As Boris Johnson hides behind a door at Downing Street, I investigate what’s going down in the political minds of today’s youth. Because who better to discuss the current political landscape with than a group of eighteen-year-olds? Fresh, innovative voices. The new generation of voters. The future of politics.
Refreshingly raw and candid, the below survey captures the serious responses of a number of serious students to a series of serious political questions.
Disclaimer: This is very serious.
Me: Firstly, how would you describe our Prime Minister in three words?
Person 1: “The Class Clown”
Person 2: “What, Boris? Ugh.”
Person 3: *unintelligible ranting noises*
Person 4: “Extremely inadequate”. That’s two words. Jeez, fine. “He is a liability”, then. That’s four.

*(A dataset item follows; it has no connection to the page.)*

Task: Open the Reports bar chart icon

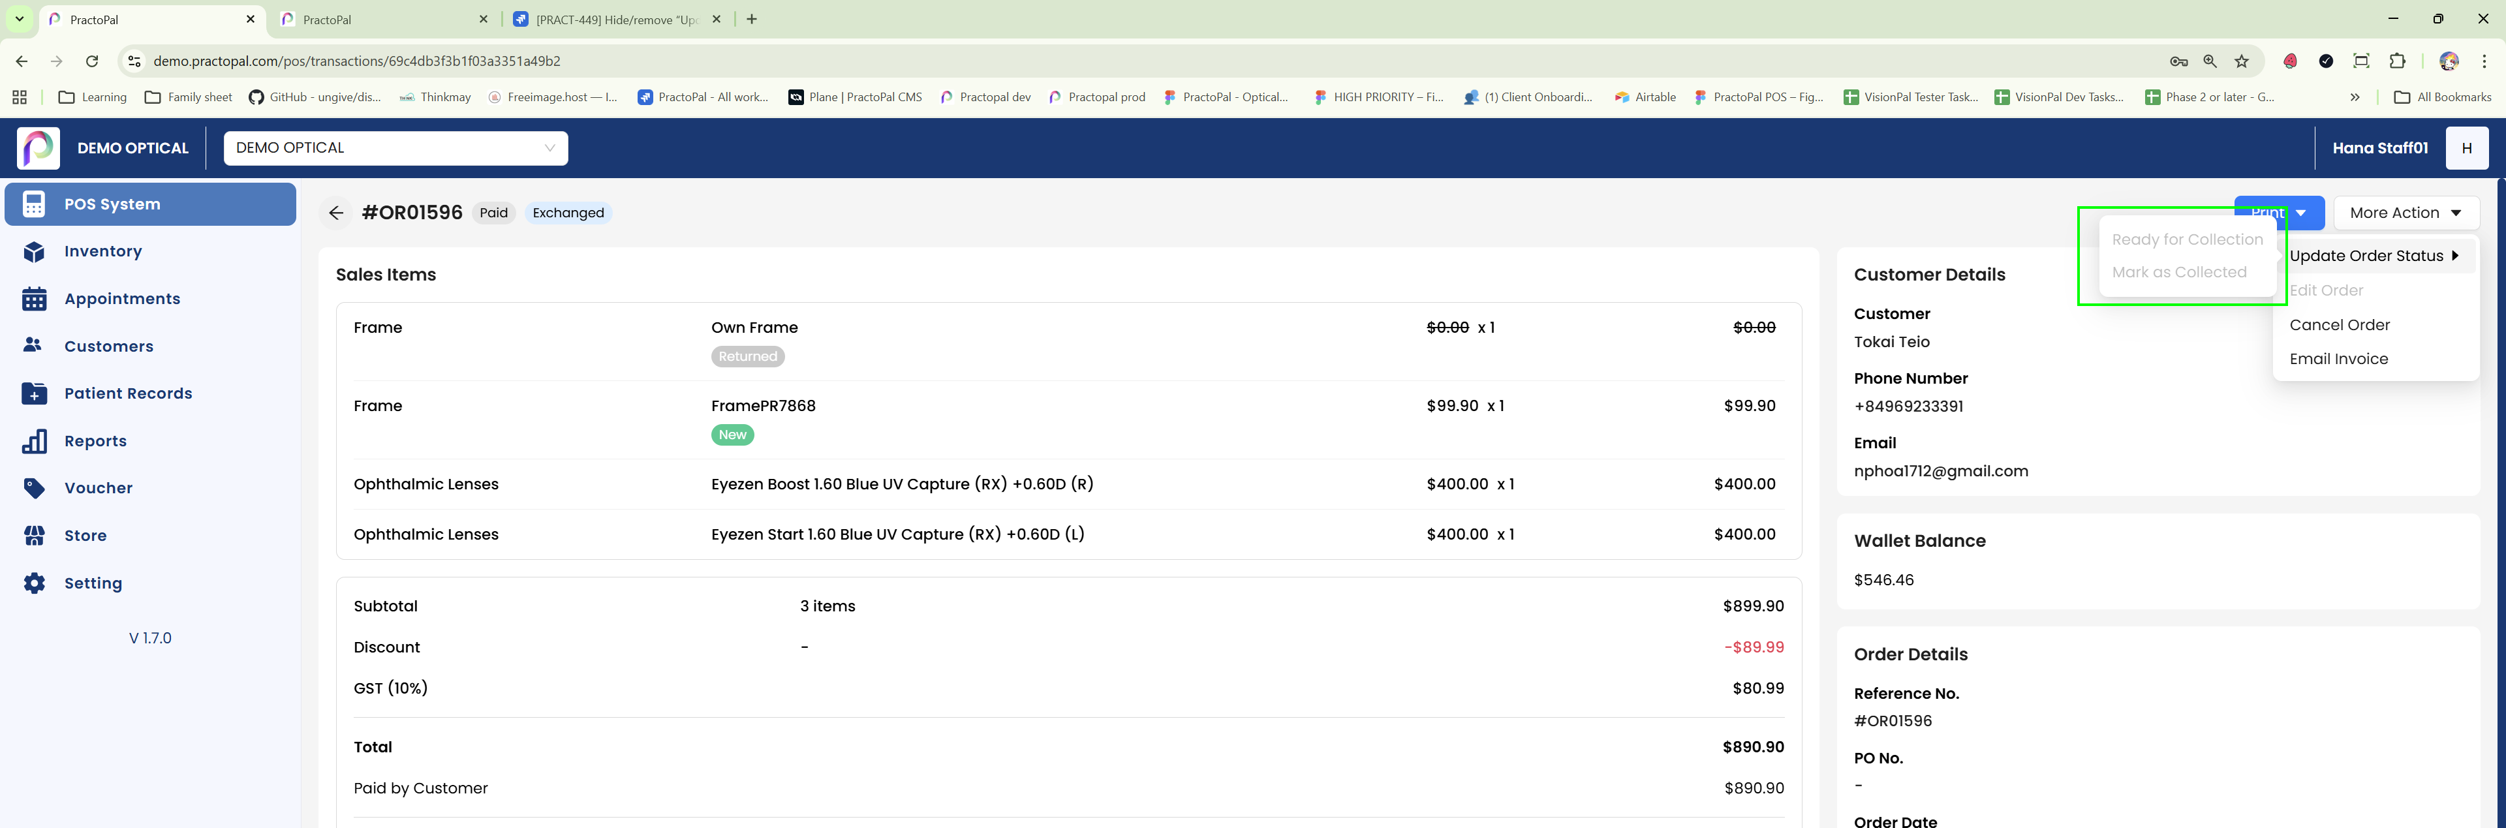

Me: You get an invite to a party at No. 10. Are you going?
Person 1: “No”
Person 2: “Nah”
Person 3: “yeah, I wanna see what really goes down”
Person 4: “If Nigel Farage was there”. Why? “Do you really want me to answer that?”
Me: More importantly, will you be bringing the vibes to said party?
Person 1: “100%”
Person 2: “Um, of course?”
Person 3: “ I think they have that covered already. Haven’t you seen the videos?”
Person 4: “Yes, and an army of gate-crashers”
Me: Downing Street is on fire. Boris can save one thing. What is he saving?
Person 1: “oh, that’s a hard one”
Person 2: “Good question”. Thanks. “Can you come back to me?”. Sure.
Person 3: “A wine and cheese gift basket from his most recent sesh”
Person 4: “what am I allowed to say on here again? Depends. Can I say his side chick?”
Me: Trivia Round. How many kids does Boris Johnson have?
Person 1: “oh, it’s got to be fifty plus”
Person 2: “seven, right?”
Person 3: “who knows”
Person 4: “I don’t know…what’s the population of Leamington Spa?”
Me: Finally, who would you like to see as the next PM? You can pick anyone.
Person 1: “Obama”. Good choice, both of them.
Person 2: “Ben Shephard”. Why? “Cos’ he’s hot?”
Person 3: “Gemma Collins because-” No, there’s no need to expand.
Person 4: “Ed Milliband”. Why? “Labour”. Right, silly me.
Some other people decide to get involved.
Person 5: “KSI. Yeah. I think that’d be pretty cool”
Person 6: “Ian Wright”. Oh, my mum met him once. “Really?”. What, you think I’d lie? I’m not a politician.
Person 7: “James Corden”. This response was subject to much criticism.
Person 8: “Eamonn Holmes. He’s, like, a cute guy”. Right. Yeah. No, totally.
Person 9: “Zeina Sultani”. Who’s that? “A politician”. Good, just testing your knowledge.
Person 10: “Joey Essex. He keeps it real”
Person 11: “David Attenborough”. OMG YES. Ok, survey over. Thank you for your time.